A Letter to My Single Self

If I were to write a letter to my (just a few years ago) single self from the perspective of what I know now that I’m married, I’d have a few things to say.

Granted, I would likely have been too stubborn to listen to myself, but here we go. 

1)   Stop obsessing. Work to break your habit of obsessing! Relationships (or lack thereof) don’t cause you to obsess; they are merely the stage on which you currently play out your obsessive tendencies.  You’ll keep obsessing about the worry of the day for the rest of your life unless you train your mind to stop overthinking.

2)   Enjoy your life as it is. Try to enjoy all the things about singleness there are to enjoy—like tons of time to invest relationally in lots of different people, the freedom to spend your time and money however you think best, and the chance to travel wherever you want.  You will never have as much time to develop a wide community of friends, or as much free time, as you do as a single person.

3)   Live now. Do your best to live fully in the present. Learn to slow your mind down to fully appreciate and embrace the now. Don’t spin ahead constantly to the future, or overanalyze the past. Now is what you have and where God is.  The future doesn’t belong to you yet.

4)   Don’t be a toy.
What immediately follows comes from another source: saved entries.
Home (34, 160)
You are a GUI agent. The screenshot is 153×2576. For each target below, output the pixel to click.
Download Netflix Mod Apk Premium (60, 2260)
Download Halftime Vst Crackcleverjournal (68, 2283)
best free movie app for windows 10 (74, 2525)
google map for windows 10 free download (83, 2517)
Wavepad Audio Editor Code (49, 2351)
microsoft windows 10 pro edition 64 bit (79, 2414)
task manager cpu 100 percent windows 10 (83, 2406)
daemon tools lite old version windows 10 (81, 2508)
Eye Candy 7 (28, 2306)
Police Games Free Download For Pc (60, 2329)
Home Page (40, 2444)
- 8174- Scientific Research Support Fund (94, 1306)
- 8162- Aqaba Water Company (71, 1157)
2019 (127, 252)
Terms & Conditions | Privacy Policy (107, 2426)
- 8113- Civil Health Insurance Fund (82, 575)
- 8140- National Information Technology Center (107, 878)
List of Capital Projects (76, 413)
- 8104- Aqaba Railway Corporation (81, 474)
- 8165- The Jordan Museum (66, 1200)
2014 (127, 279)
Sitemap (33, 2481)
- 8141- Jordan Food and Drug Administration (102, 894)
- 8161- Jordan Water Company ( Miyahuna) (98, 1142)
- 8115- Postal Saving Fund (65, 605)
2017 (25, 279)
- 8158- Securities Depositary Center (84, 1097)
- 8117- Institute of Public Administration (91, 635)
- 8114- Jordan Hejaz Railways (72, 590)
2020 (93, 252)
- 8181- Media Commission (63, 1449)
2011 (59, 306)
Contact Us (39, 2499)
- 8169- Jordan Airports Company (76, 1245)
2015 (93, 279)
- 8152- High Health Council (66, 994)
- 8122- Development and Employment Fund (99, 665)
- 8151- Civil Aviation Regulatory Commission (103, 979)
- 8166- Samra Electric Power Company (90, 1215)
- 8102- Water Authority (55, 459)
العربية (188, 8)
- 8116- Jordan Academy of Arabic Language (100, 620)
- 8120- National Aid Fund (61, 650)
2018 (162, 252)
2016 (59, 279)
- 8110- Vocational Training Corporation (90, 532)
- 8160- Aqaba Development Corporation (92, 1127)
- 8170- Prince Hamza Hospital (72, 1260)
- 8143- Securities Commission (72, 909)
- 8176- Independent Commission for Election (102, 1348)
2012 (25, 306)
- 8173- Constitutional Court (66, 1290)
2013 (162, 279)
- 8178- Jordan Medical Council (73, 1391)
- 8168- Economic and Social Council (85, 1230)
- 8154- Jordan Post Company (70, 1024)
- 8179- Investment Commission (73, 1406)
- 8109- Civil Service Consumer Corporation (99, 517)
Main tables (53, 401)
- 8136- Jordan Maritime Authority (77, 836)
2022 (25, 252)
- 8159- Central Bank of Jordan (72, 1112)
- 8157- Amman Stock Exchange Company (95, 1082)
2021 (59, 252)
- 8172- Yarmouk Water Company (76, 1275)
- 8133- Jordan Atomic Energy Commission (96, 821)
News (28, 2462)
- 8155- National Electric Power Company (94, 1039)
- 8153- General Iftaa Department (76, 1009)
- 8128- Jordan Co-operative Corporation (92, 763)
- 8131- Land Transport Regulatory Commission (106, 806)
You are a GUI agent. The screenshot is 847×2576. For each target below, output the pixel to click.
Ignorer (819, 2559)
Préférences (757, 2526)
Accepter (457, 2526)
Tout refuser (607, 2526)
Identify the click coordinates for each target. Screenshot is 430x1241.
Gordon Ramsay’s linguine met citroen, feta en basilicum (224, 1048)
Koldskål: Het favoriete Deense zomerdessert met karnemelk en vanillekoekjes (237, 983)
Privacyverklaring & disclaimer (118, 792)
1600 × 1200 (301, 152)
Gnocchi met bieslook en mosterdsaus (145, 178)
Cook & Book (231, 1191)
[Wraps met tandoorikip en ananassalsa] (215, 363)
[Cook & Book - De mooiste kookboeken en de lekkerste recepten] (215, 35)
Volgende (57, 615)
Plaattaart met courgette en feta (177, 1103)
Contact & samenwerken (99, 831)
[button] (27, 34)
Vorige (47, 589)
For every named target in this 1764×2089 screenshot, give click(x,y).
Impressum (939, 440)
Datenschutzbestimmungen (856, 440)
Walk away from men who toy with you and only half-pursue.  You’re just wasting your time, and your heart. If a man wants you, he will pursue you; if he isn’t, he doesn’t. Don’t explain away half-hearted pursuits as “issues” or fears a man has and hang on, hoping for change. Whatever issues or fears a man may have will not stop him from pursuing you if he wants you.  So again, if he isn’t, he doesn’t.

5)   Let the man pursue you. Be warm and inviting, but don’t make the first move. Don’t return a man’s relational energy towards you tit for tat. Give back at a rate of about 75%.   A man needs “chasing space.”  In the words of Man Men’s Betty Draper to her daughter Sally, “You don’t kiss boys.  They kiss you.”

6)   Pay attention to pain in relationships. If a man is causing you a lot of pain while he is dating you, he would probably cause you even more pain if he married you. To say it another way:  however a man treats you while dating you is a good indication of how he will treat you while married to you. You can’t expect him to treat you significantly differently after the ring is on your finger.

7)   Pay attention to who wants to pursue you. And, if there is any inkling of interest on your part, give him a chance.  God might wrap your future husband in a package you don’t recognize or expect at first.

8)   Deal with your issues.  (See Numbers 1 and 3.) Whatever you struggle with as a single person, you will continue to struggle with as a married person, just in a different context.

9)   Listen. Listen to the advice of those who are older and/or wiser around you. Get their opinions about your dating candidates, and pay attention.

10)   Have fun! When dates come along, enjoy getting dressed up and going out to eat or getting to know someone new.  Don’t take the process, or yourself, too seriously.

So, if you are a little less stubborn than I am, maybe some of these insights from the “other side” just might be of help.  I certainly hope so!

Anne

6 Responses to A Letter to My Single Self

  1. Kristen says:

    Great post. Thank you for sharing your wisdom & insights!

  2. Lover of God says:

    How long does this 75% exist? until marriage? or even in marriage am I supposed to give him only that so he can have chase space? Does he need that always, in a relationship?

  3. A says:

    This is beautiful! It’s supportive of the desire for marriage while at the same time giving us reasons to enjoy where we are in our single lives. A perfect 10! I especially love number 6 and 7! I think many women lose out on possible prospects just because they weren’t willing to give a man a chance. A chance is all they need. A chance won’t break your heart. Right now, a man who’s two years my junior is pursuing me and it was hard because I wonder if he can be mature enough – but so far so good – he’s the perfect gentleman and he takes his role seriously! We’ll see how it all ends up 🙂 Anyway, love the blog and I LOVE this blog. 😉 Thanks for being that often silenced voice for the truth of God’s love for the marriage union.
    -A

  4. Daniela says:

    Thank you very much Anne for this very good advice – just came in the right time 🙂 Indeed, I also like number 5!

  5. Anne says:

    Melody, I think #5 was the hardest for me, too… !! Glad you found this helpful.

    Anne

  6. Melody says:

    Hey Anne! Thanks so much for these! I to am often a “hater” of advice from married women but I believe these come from a place of wisdom. As a person with an out going personality it has taken me YEARS to realize the truth in number 5, and boy is it true! This is an encouragement as I continue on in my singleness journey!